Task statement →
The task calls for each line of the records below in which the word "computer" appears.

Supplied records →
========

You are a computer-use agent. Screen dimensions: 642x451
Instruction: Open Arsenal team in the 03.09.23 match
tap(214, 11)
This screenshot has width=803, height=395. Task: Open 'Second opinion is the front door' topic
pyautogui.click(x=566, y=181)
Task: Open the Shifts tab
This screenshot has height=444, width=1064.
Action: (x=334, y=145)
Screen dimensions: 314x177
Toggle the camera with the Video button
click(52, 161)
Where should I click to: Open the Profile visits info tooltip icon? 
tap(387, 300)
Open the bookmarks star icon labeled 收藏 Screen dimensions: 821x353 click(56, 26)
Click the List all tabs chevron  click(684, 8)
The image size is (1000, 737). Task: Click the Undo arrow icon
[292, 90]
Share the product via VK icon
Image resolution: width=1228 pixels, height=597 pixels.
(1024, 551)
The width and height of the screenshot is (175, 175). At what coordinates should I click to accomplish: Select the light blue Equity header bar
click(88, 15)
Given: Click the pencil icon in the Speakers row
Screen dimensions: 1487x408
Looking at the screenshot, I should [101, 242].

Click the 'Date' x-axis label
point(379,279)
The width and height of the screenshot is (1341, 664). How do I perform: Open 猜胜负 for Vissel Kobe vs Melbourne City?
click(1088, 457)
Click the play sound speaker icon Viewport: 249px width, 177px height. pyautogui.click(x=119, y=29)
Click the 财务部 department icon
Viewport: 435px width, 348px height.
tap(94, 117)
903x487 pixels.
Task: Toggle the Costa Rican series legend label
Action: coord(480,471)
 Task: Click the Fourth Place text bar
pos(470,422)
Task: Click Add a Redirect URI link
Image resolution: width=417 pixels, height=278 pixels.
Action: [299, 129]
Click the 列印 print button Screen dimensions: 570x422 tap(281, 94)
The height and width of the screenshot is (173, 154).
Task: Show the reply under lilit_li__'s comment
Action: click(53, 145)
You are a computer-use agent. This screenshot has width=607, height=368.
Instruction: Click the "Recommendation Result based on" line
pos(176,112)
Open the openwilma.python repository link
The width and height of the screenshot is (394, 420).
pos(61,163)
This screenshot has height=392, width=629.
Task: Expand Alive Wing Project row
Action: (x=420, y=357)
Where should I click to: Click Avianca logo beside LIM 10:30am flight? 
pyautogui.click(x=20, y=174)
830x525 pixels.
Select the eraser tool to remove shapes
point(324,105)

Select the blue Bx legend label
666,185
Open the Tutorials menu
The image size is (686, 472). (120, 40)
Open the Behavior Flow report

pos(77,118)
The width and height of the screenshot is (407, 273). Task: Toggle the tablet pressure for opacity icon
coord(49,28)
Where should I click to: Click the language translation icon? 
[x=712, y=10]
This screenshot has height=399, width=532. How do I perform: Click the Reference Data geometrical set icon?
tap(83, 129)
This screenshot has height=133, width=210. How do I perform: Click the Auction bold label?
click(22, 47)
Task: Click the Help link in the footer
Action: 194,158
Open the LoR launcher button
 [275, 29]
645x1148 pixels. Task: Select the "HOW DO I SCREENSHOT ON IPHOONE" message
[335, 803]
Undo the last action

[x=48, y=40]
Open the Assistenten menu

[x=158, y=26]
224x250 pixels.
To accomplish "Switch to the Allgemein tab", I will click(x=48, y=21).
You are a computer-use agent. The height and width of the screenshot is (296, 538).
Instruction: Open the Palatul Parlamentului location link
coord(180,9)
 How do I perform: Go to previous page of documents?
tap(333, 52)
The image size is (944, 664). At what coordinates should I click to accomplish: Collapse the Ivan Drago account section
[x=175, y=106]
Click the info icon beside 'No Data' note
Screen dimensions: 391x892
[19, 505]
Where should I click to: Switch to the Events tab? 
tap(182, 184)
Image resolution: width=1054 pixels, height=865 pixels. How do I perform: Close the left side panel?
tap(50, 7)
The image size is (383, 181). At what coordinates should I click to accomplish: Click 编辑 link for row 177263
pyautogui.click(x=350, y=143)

========

Output of the task →
You are a computer-use agent. Screen dimensions: 642x451
You are a computer-use agent. This screenshot has width=607, height=368.
You are a computer-use agent. The height and width of the screenshot is (296, 538).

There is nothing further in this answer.